━━━━━ Source excerpt
Leveraging Open Source in Watson X
Key Points
- IBM is extending its long‑standing open‑source heritage to Watson X, using community‑driven tools to deliver the best AI models and innovation.
- Watson X’s model‑training and validation layer is built on the open‑source CodeFlare project, which abstracts scaling, queuing and deployment by integrating Ray, Kubernetes (OpenShift) and PyTorch.
- CodeFlare automatically provisions clusters, queues jobs, scales resources up or down when needed, and tears down the environment after training, freeing data scientists from infrastructure concerns.
- The platform represents and runs models with PyTorch, leveraging its tensor operations, GPU support and distributed‑training capabilities for large foundation models.
- Complementary open‑source components also handle model tuning/inferencing and data gathering/analytics, completing an end‑to‑end AI lifecycle in Watson X.
━━━━━━━━━━
━━━━━ Entries provided
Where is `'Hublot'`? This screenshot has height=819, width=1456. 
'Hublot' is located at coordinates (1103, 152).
━━━━━━━━━━
━━━━━ Entries provided
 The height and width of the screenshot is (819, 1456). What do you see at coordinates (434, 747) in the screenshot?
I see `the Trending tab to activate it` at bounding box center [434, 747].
━━━━━━━━━━
• _Exercise_: Using the text about open source in Watson X above, list the technologies that CodeFlare integrates.

• _Final answer_:
Ray
Kubernetes (OpenShift)
PyTorch